Terrifier 3 (2024)

JULIA, I THOUGHT I TOLD YOU TO STAY OUT OF MY—

Bloody sounds. Ooey, gooey, blood spurty sounds. Cue audience members walking out in disgust. For good reason, I guess. At the same time, I don’t get it.

Art the Clown is back in this third installment of what can only be described as the new killer on the block. I’ll keep spoilers to a minimum, suffice it to say it would surely help to see the first two films before hop-scotching to the theater. After you see the first two, hopscotch as fast as you can.

Lauren LaVera returns as the most badass horror heroine you’ve seen in this century as Sienna Shaw, a survivor of Art’s heinous attacks. (When I say heinous I mean vomit-inducing). David Howard Thornton returns with even more mime characteristics as Art the Clown, but he brings a gruesome depth and humanity he hasn’t shown before. What other horror film killer relies on public transportation? As Sienna recovers from the events of “Terrifier 2,” Art and his disfigured cohort come back twofold. So the film asks one simple question: can Sienna save the world from Art the Clown before it’s too late?

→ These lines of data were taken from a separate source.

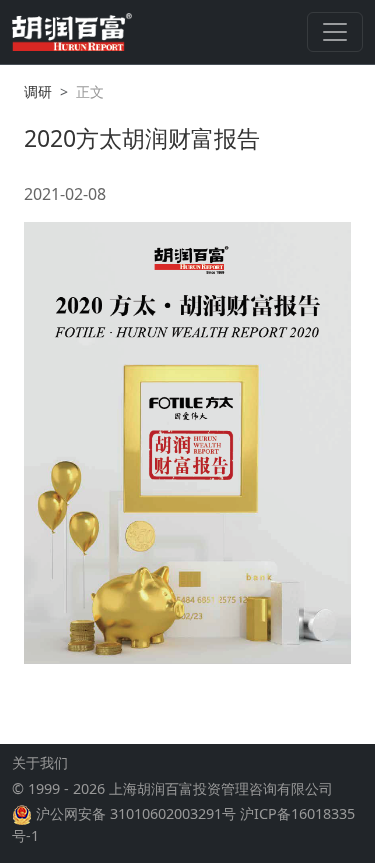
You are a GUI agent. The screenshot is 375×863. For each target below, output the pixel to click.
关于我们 (40, 762)
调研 (38, 91)
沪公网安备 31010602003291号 (136, 813)
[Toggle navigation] (335, 32)
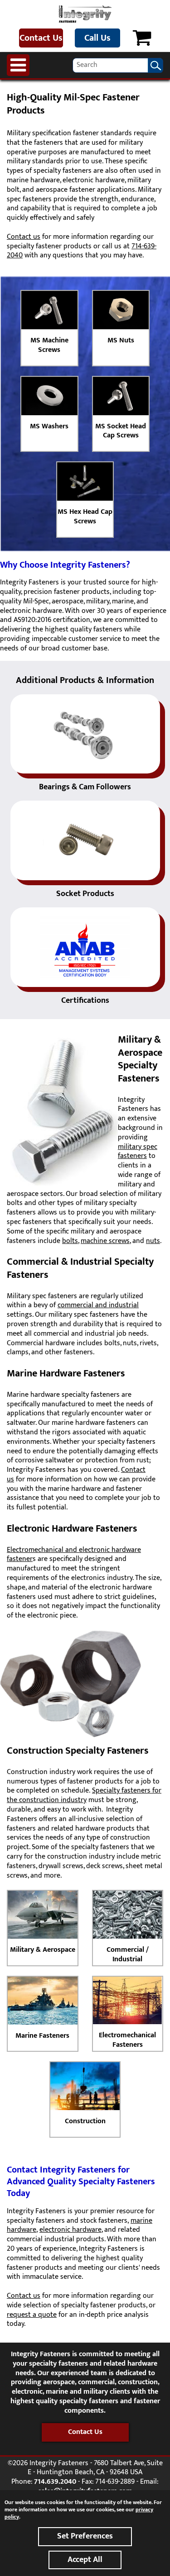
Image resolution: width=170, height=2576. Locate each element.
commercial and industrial (98, 1305)
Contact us (23, 237)
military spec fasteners (137, 1151)
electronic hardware (70, 2230)
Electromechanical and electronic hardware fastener (74, 1555)
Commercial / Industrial (128, 1954)
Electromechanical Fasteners (127, 2040)
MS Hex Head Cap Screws (85, 516)
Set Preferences (85, 2536)
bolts (70, 1241)
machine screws (105, 1241)
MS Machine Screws (49, 345)
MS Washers (49, 426)
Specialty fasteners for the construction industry (84, 1795)
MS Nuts (120, 340)
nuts (153, 1241)
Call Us (97, 38)
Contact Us (41, 38)
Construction (85, 2121)
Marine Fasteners (42, 2036)
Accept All (85, 2560)
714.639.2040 (55, 2482)
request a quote (32, 2315)
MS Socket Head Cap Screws (120, 431)
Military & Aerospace (42, 1950)
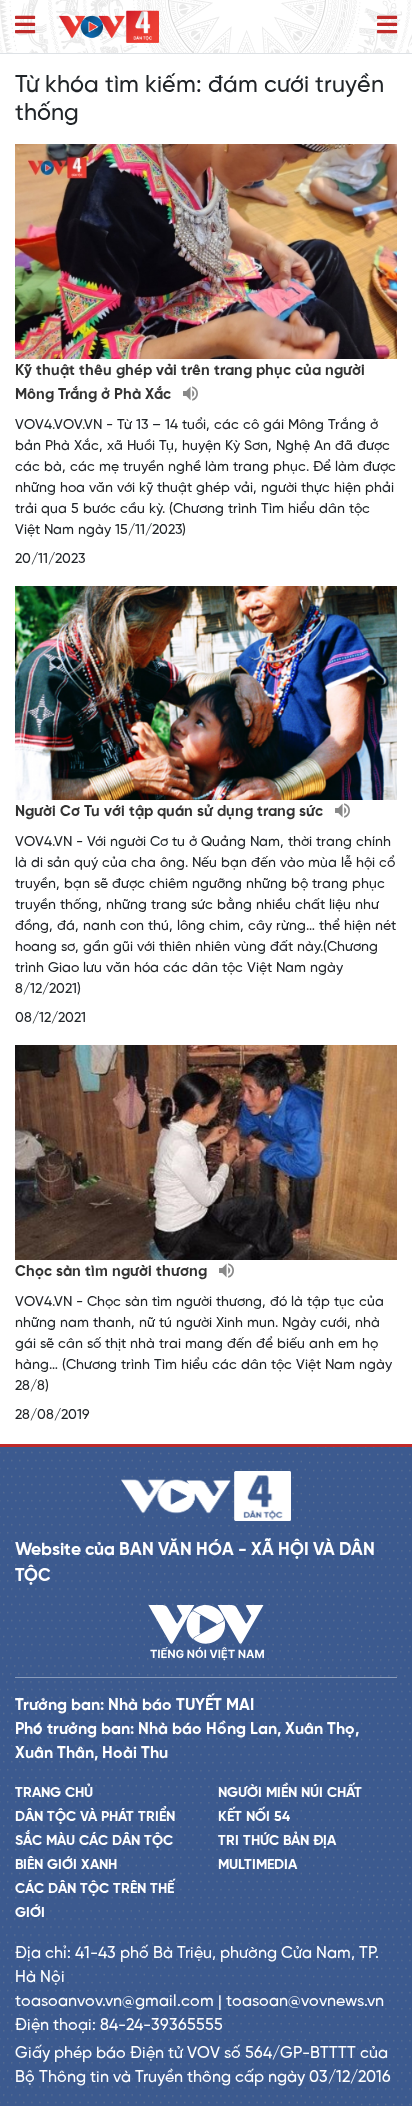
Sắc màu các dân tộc (94, 1841)
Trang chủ (54, 1793)
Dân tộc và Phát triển (95, 1817)
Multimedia (257, 1865)
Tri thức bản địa (277, 1841)
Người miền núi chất (290, 1793)
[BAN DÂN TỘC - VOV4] (109, 26)
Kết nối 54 (254, 1817)
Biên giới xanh (66, 1865)
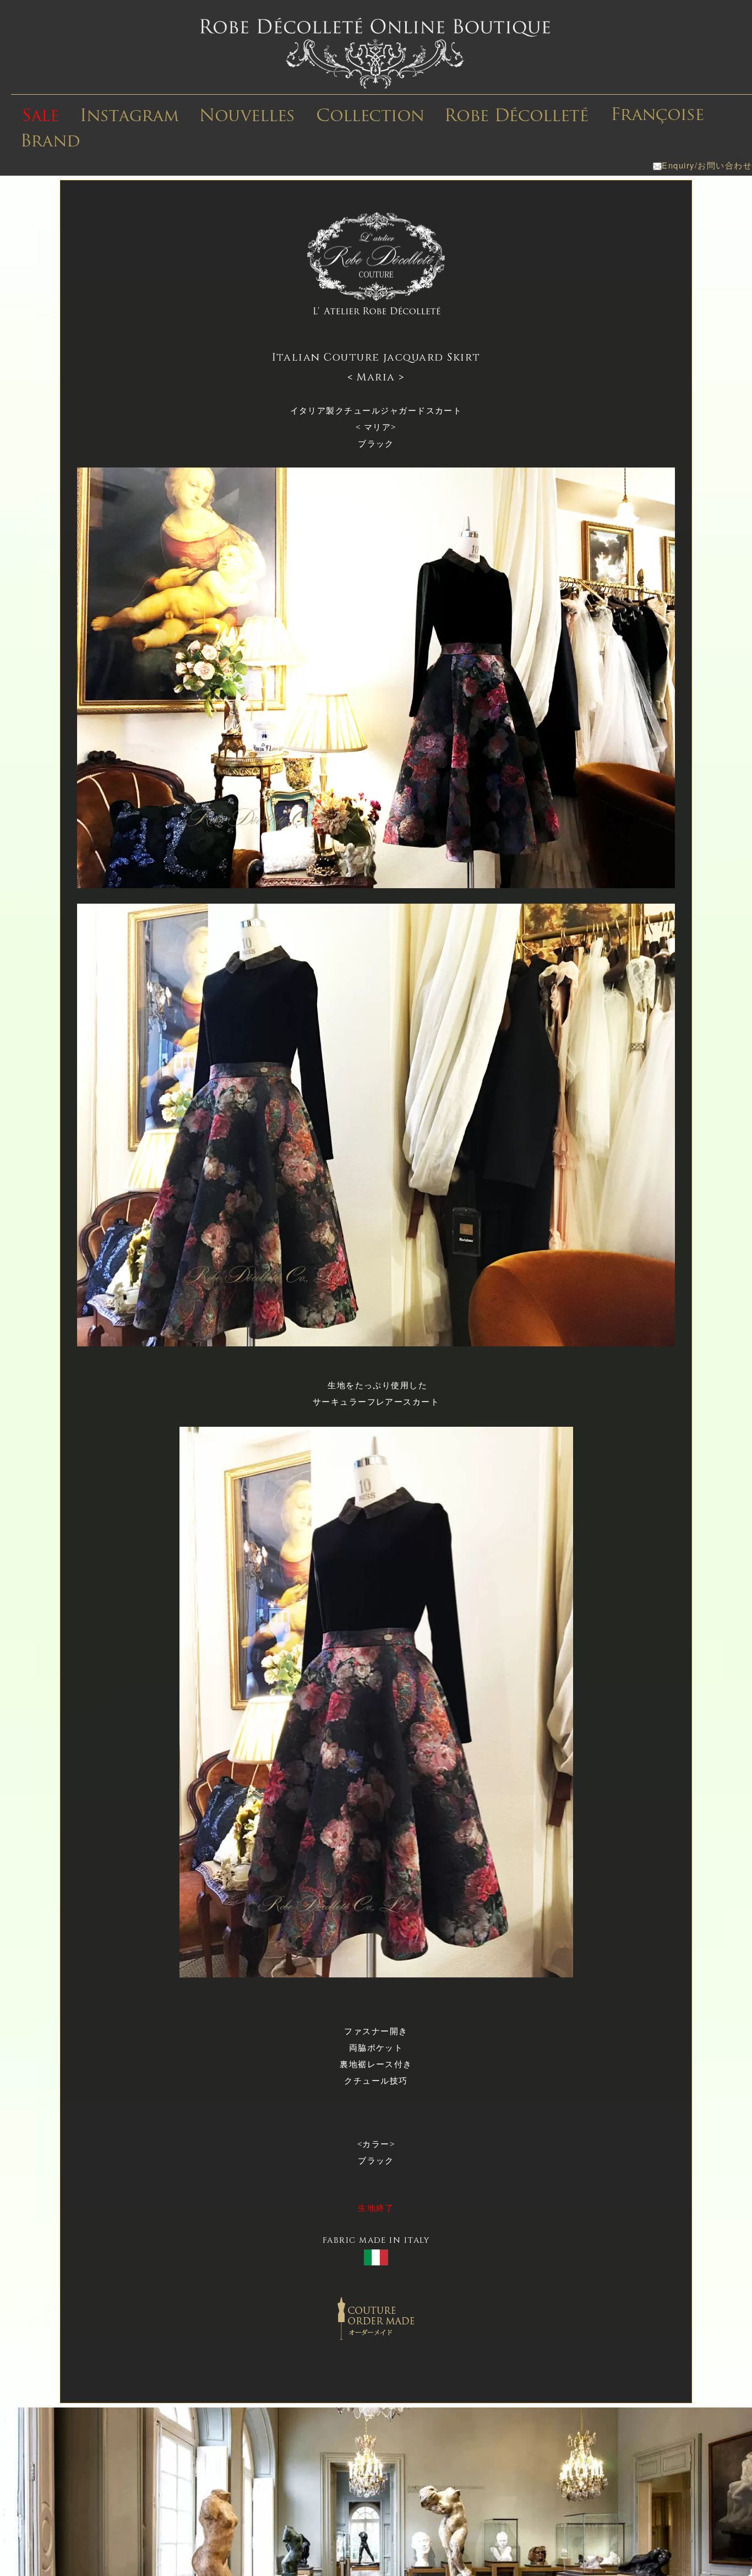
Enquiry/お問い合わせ (707, 165)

Damien Leone has an odd and off-key visual style that separates him from the other splatter horror flicks that are saturated Shudder, The Asylum, Tubi, etc. There’s not necessarily anything wrong with those films, but a passion is certainly missing. Leone’s fingerprint of love is stamped on every frame, down to his fictional signature “D. Leoné” perfume Gabbie sniffs. The lighting is stark and strange, borderline (but not quite) giallo: spotlights over characters, bright reds, and greens as a backlight, the Argento classics. It’s a visual feast.

Speaking of feast, I’ll just say this about the gore: Leone is an up-and-coming Herschell-pioneering Wizard of Gore, with a nod/cameo from none other than Tom Savini. The effects are over the top and (since I’ve never actually chainsawed a dude down the middle) goofy to say the least, I still felt nauseous.

That was, of course, on my second viewing. This film isn’t groundbreaking when it comes to the story. But as of the writing of this review, it’s made over $55 million on a $2 million budget, and as a not-rated film, that’s groundbreaking in film history. Check this gorefest out. Or don’t. It’s honestly up to you. But this film made history, and that’s something that facts simply cannot deny.